- Study material
_ _ _

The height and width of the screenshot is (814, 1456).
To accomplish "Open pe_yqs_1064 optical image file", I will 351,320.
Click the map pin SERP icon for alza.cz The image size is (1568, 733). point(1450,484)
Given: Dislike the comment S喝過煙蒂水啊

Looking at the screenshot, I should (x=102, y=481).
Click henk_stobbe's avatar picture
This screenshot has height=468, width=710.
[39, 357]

_ _ _

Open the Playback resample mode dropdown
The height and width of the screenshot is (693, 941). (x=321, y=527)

_ _ _

- Exercise description
Find each line in the records above that contains "image", and copy it.

- Response below
To accomplish "Open pe_yqs_1064 optical image file", I will 351,320.
Click the map pin SERP icon for alza.cz The image size is (1568, 733). point(1450,484)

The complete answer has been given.